Research Framework

Prediction Intelligence

Forecasting systems should do more than generate predictions. They should understand whether a task is predictable, diagnose why forecasts fail, select how to strengthen weak links, and know when deeper machine reasoning or human participation is required.

PDEC Research Framework Predictability Analysis–Diagnosis–Enhancement–Calibration
From task understanding to trustworthy action
  1. Predictability Analysis Where and when is forecasting difficult?
  2. Failure Diagnosis Why does the model fail?
  3. Adaptive Enhancement How can the weakness be repaired?
  4. Risk Calibration When should the system trust, reason, defer, or collaborate?
Research Objective

From Forecast Generation to Predictive Intelligence

For complex systems, an effective forecasting system must reason about task predictability before modeling, diagnose the root cause of failure after evaluation, repair the specific capability gap, and calibrate both forecast risk and decision responsibility before acting.

PDEC Framework

Four Layers of Prediction Intelligence

Each layer answers a distinct research question and produces an explicit signal for the next decision.

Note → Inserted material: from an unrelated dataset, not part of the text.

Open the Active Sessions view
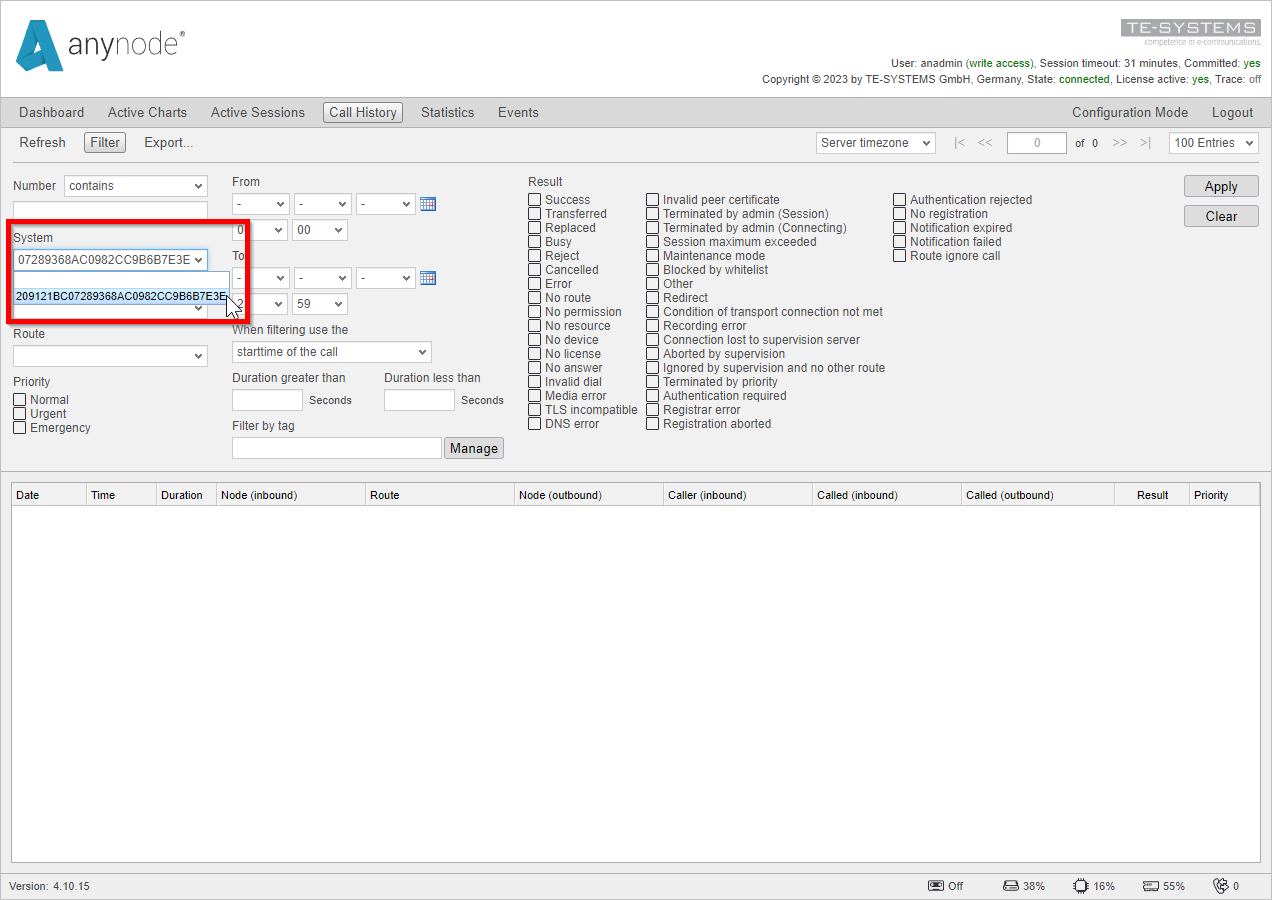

01 Predictability Analysis

Where and when is forecasting difficult?

Characterize how forecastability varies across entities, horizons, regimes, and contexts before choosing a forecasting strategy.

  • Entity- and group-level heterogeneity
  • Horizon- and regime-dependent difficulty
  • Context-specific uncertainty and risk
Research output Predictability map
02 Failure Diagnosis

Why does the model fail?

Attribute forecast failure to insufficient historical support, missing context, model capability gaps, or irreducible uncertainty.

  • Data support and distribution shift
  • Missing events, knowledge, or environment signals
  • Representation, reasoning, or adaptation limits
Research output Root-cause attribution
03 Adaptive Enhancement

How can the weakness be repaired?

Repair the diagnosed weakness through retrieval, context and knowledge integration, tool-augmented reasoning, transfer, or task-specific adaptation.

  • Retrieve analogous history and external evidence
  • Integrate context, knowledge, and causal clues
  • Escalate model capacity only when necessary
Research output Targeted capability repair
04 Risk Calibration

When should the system trust, reason, defer, or collaborate?

Calibrate forecast risk and result reliability, then route each task to the least complex decision process that remains sufficiently trustworthy.

  • Confidence, calibration, and selective prediction
  • Cost-aware machine reasoning and model collaboration
  • Human participation for consequential uncertainty
Research output Reliability-aware routing
Failure Taxonomy

Diagnose the Weak Link Before Adding Complexity

H

Historical Support Gap

Sparse observations, short histories, rare regimes, or weak analogical support.

C

Context Gap

Missing events, policies, environment changes, domain knowledge, or user intent.

M

Capability Gap

Insufficient representation, reasoning, transfer, adaptation, or tool-use capability.

U

Irreducible Uncertainty

Intrinsic randomness or unobserved drivers that cannot be repaired by a larger model.

Decision Policy

Risk-Aware Decision Routing

Match reasoning cost and human involvement to forecast difficulty, risk, and calibrated reliability.

01

Small-Model Forecasting

Use efficient specialized models when evidence is sufficient and reliability is high.

02

Tool-Augmented Reasoning

Retrieve evidence, call domain tools, or run structured analyses for repairable gaps.

03

LLM Collaboration

Invoke deeper semantic reasoning and model collaboration for complex contexts.

04

Human-in-the-Loop Decision

Defer consequential, ambiguous, or poorly calibrated cases to human judgment.

If reliability remains below the decision threshold, abstain, escalate, or request human review.

Research Destination

Interpretable Forecasting & Trustworthy Decision Support

Prediction Intelligence turns a forecast into an accountable process: the system explains what is predictable, why it may fail, how it was strengthened, and why a particular machine or human decision path was selected.